Task to carry out => Note each line in the data below that holds "target", and copy it.

Stored data =>

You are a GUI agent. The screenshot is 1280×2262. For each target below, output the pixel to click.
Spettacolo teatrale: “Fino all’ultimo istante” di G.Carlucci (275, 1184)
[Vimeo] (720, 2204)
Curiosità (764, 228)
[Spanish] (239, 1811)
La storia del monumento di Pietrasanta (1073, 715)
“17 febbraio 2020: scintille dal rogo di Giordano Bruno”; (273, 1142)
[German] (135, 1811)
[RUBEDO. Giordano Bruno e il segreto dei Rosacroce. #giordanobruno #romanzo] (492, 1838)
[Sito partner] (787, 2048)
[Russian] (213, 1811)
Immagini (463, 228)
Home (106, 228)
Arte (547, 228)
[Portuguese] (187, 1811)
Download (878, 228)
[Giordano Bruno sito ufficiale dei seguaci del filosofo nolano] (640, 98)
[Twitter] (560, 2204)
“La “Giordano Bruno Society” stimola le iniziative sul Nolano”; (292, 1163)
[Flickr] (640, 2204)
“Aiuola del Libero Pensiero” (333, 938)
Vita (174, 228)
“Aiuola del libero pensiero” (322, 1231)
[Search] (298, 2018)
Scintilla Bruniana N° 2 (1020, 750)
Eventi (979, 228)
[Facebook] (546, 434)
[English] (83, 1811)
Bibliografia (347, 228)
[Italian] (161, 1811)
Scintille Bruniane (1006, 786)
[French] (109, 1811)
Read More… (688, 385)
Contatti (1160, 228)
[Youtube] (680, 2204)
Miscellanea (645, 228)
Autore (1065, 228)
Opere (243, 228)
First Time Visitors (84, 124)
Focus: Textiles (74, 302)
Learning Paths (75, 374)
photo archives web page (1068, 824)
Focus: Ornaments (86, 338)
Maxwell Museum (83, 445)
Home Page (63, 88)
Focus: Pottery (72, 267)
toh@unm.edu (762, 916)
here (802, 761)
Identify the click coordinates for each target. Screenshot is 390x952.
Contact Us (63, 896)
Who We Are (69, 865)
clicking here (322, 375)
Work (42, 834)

Problem solution =>
You are a GUI agent. The screenshot is 1280×2262. For each target below, output the pixel to click.
Identify the click coordinates for each target. Screenshot is 390x952.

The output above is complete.